How to ensure the deterministic batch data when using RandomSampler and DataLoader

pyxiea · April 25, 2020, 4:08pm

The code below is how I define the dataloader

train_dataset = TweetDataset(
            tweet=train_df.text.values,
            sentiment=train_df.sentiment.values,
            selected_text=train_df.selected_text.values
        )
train_sampler = RandomSampler(train_dataset)
train_loader = DataLoader(train_dataset, sampler=train_sampler, batch_size=BATCH_SIZE, pin_memory=True)

Due to some reason, I have to define two model, like this:

model = TweetModel()
swa_model = TweetModel()

But I found that after each time of initiating a model, the dataloader defined above will be affected, for example, the first batch will be different.

As a result, even I set every random seed I can think of, the behavior of dataloader is “not deterministic”. I can confirm that if I always use one model(or always use two model), the data of every batch is deterministic, and my whole experiment is reproducible.

But here is the problem, I have to compare the performance between 1) using one model and 2) using two model.

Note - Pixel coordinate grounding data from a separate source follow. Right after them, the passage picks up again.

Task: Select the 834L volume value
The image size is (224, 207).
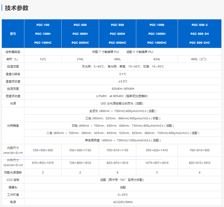Action: click(157, 59)
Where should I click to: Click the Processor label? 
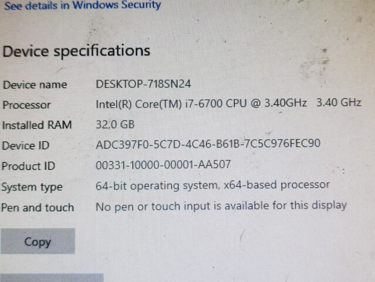(27, 105)
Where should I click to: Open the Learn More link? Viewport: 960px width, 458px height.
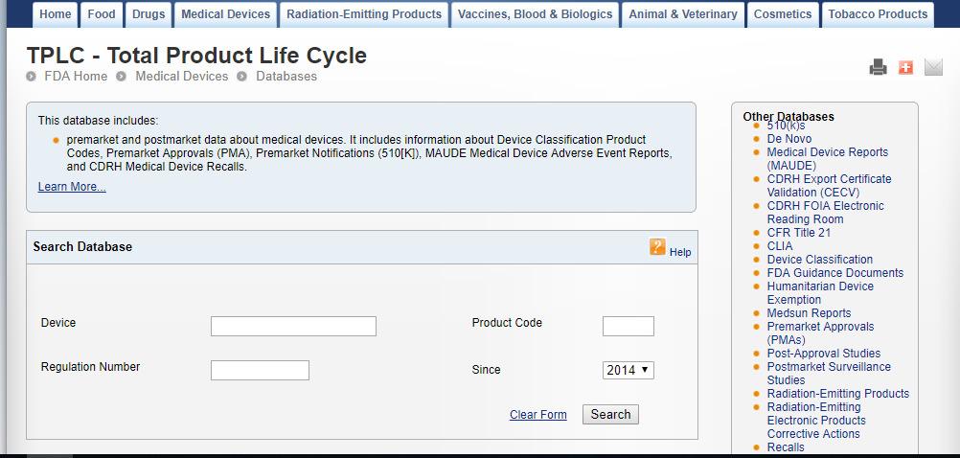[x=72, y=187]
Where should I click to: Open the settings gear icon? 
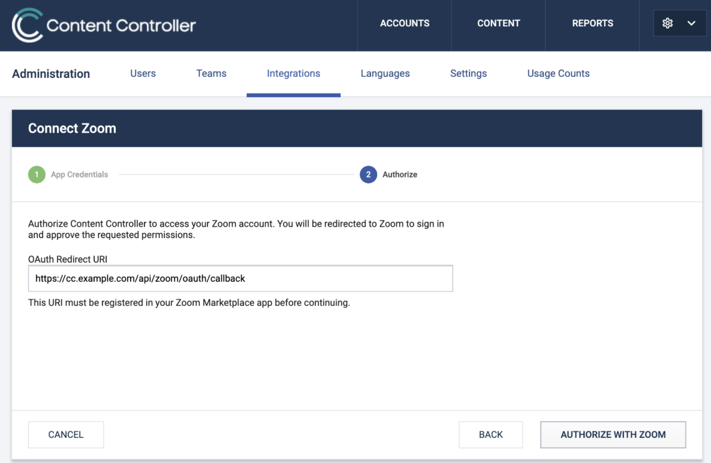667,23
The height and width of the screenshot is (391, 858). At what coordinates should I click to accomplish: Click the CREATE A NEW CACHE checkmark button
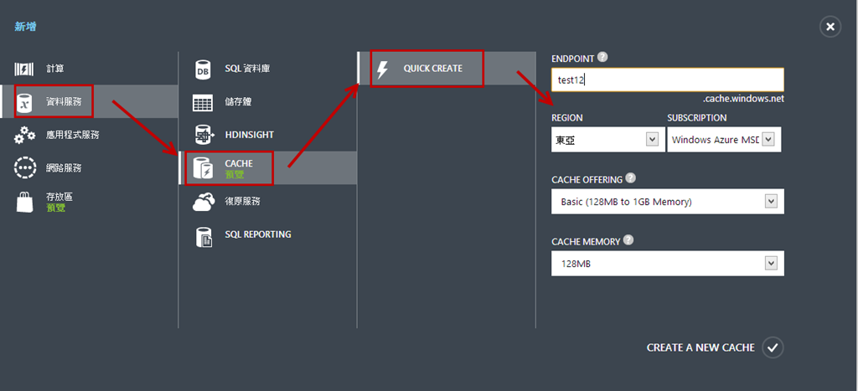click(773, 347)
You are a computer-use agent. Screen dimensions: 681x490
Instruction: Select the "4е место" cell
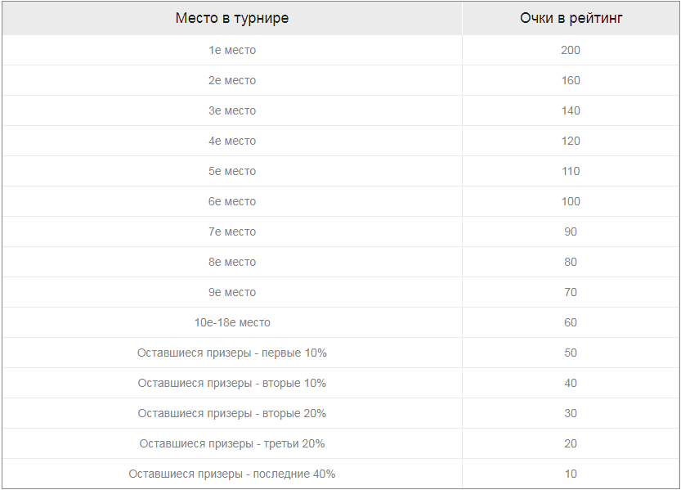pyautogui.click(x=232, y=141)
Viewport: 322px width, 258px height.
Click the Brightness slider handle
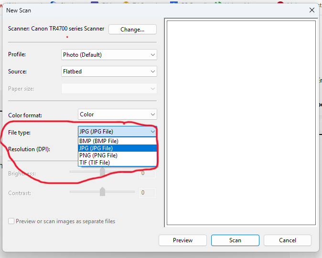[x=102, y=171]
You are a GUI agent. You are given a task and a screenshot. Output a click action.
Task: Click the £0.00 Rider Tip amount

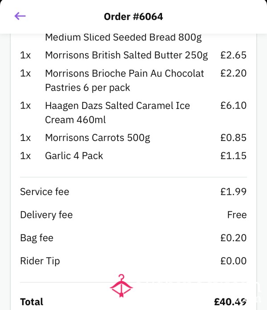[x=233, y=261]
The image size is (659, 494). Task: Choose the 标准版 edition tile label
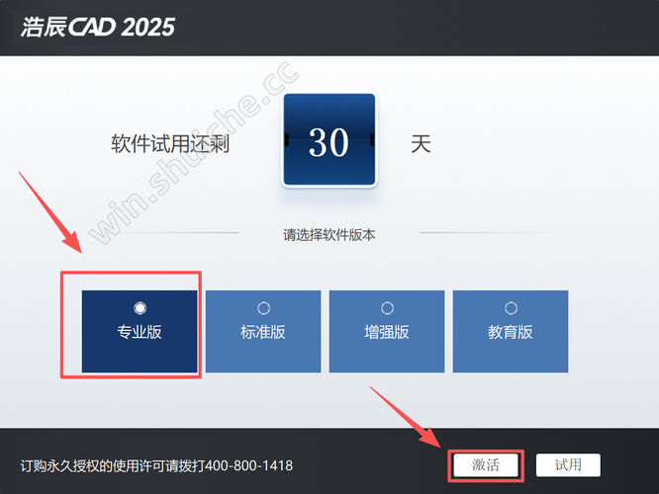click(263, 332)
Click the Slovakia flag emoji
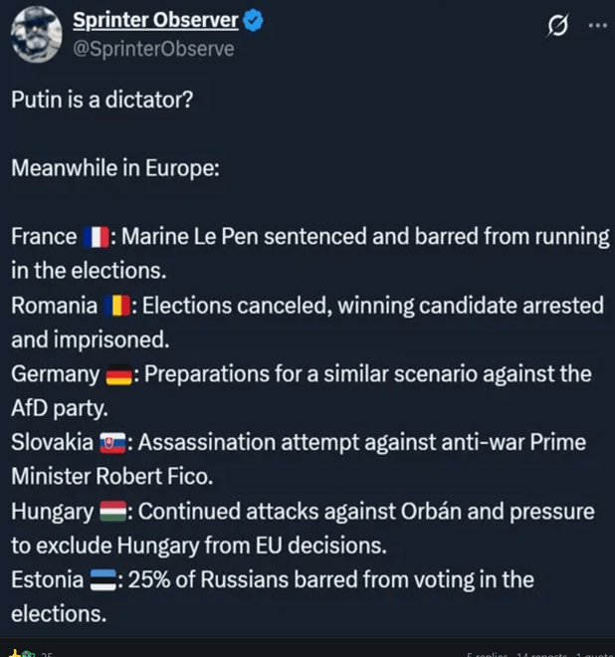This screenshot has width=615, height=657. 112,443
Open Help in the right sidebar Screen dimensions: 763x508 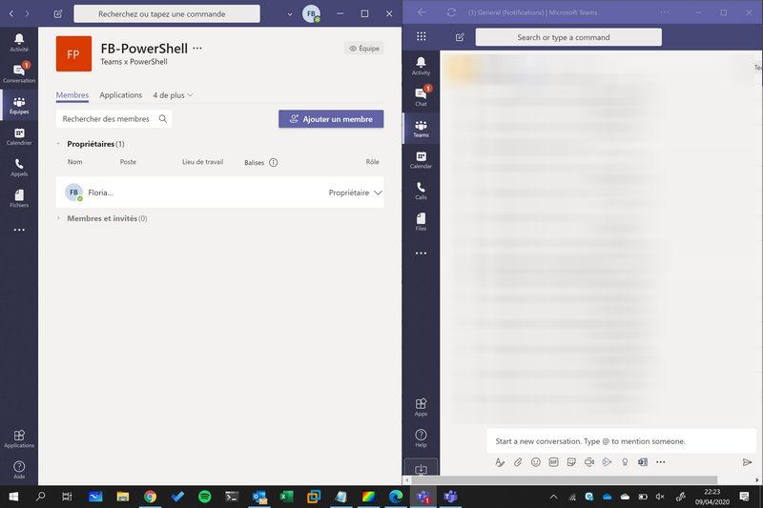coord(421,437)
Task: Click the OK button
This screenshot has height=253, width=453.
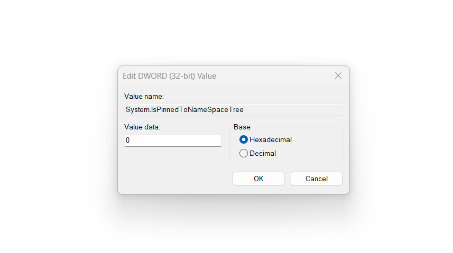Action: pyautogui.click(x=258, y=179)
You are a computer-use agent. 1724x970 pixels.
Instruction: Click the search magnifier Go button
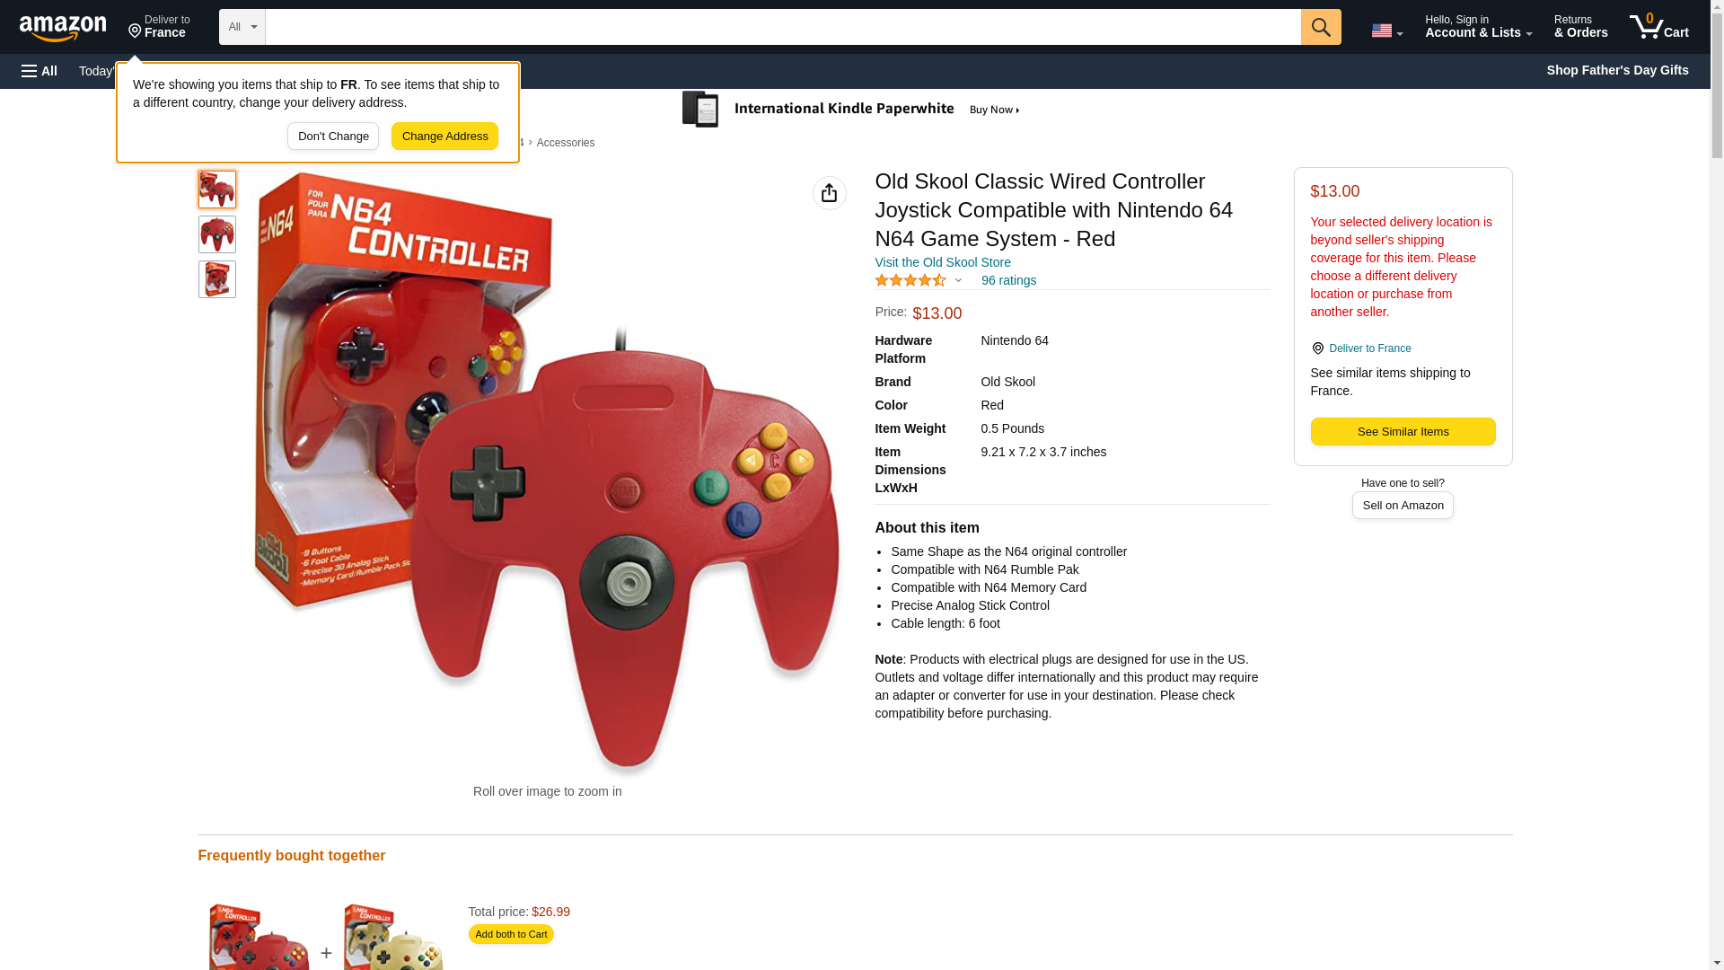click(x=1320, y=27)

Due to the phenomenon above, they will give me different batch data, which will lead to different performance (~0.003, not very big, but very essential in a competition).

I know the impact happens in the __init__ method of TweetModel, here is its definition:

from transformers import BertPreTrainedModel,RobertaModel

class TweetModel(BertPreTrainedModel):
    def __init__(self):
        super(TweetModel, self).__init__(config)
        self.bert = RobertaModel.from_pretrained(model_dir, config=config)
        # do something

    def forward(self, ids, mask, token_type_ids):
        #do something

After debug for a while, I notice that after the line RobertaModel.from_pretrained(model_dir, config=config), the data of the fist batch of train_loader will be different. I check this by adding the following snippet before and after the line self.bert =... and compare the first batch data:

tmp=None
for d in train_loader:
    tmp=d
    break
# stop here and check the data of the first batch

I don’t know why loading a pretrained model will affect train_loader, this is an unexpected behavior. Why would this happen and how to avoid it? Am I missing something? Any help will be highly appreciated.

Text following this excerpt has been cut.